### Required action
Transcribe exactly every line from the one containing "Kontakt (200, 1040)" down to the final line of the listing below, including both, and leave out the rest.
======
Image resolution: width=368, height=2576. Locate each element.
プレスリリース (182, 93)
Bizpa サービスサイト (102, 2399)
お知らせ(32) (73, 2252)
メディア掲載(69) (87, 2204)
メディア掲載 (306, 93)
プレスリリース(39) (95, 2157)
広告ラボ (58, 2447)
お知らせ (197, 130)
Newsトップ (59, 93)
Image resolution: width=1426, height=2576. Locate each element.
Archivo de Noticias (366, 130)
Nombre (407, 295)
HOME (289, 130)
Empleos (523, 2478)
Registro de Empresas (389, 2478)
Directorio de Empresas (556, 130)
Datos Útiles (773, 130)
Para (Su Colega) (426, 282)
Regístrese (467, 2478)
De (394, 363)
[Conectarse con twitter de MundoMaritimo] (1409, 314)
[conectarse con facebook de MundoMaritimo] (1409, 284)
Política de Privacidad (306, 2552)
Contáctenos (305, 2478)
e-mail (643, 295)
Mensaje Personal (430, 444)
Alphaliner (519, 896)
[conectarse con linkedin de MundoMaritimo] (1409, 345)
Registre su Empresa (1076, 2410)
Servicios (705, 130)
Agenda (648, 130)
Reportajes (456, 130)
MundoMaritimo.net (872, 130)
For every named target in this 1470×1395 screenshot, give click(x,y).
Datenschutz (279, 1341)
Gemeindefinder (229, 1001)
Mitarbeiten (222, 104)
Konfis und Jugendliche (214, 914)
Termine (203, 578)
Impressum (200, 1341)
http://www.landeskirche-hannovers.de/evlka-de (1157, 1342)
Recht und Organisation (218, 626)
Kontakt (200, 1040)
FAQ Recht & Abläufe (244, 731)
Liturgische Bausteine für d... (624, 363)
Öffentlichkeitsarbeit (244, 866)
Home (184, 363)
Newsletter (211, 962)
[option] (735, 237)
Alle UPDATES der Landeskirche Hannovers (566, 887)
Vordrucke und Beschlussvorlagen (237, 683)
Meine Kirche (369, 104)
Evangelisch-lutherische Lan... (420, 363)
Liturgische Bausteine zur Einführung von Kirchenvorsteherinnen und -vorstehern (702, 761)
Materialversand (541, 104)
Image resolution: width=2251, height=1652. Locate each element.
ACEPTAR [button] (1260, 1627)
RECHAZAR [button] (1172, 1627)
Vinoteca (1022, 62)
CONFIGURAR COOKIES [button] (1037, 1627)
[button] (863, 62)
======
### Exercise answer
Kontakt (200, 1040)
FAQ Recht & Abläufe (244, 731)
Liturgische Bausteine für d... (624, 363)
Öffentlichkeitsarbeit (244, 866)
Home (184, 363)
Newsletter (211, 962)
[option] (735, 237)
Alle UPDATES der Landeskirche Hannovers (566, 887)
Vordrucke und Beschlussvorlagen (237, 683)
Meine Kirche (369, 104)
Evangelisch-lutherische Lan... (420, 363)
Liturgische Bausteine zur Einführung von Kirchenvorsteherinnen und -vorstehern (702, 761)
Materialversand (541, 104)
Image resolution: width=2251, height=1652. Locate each element.
ACEPTAR [button] (1260, 1627)
RECHAZAR [button] (1172, 1627)
Vinoteca (1022, 62)
CONFIGURAR COOKIES [button] (1037, 1627)
[button] (863, 62)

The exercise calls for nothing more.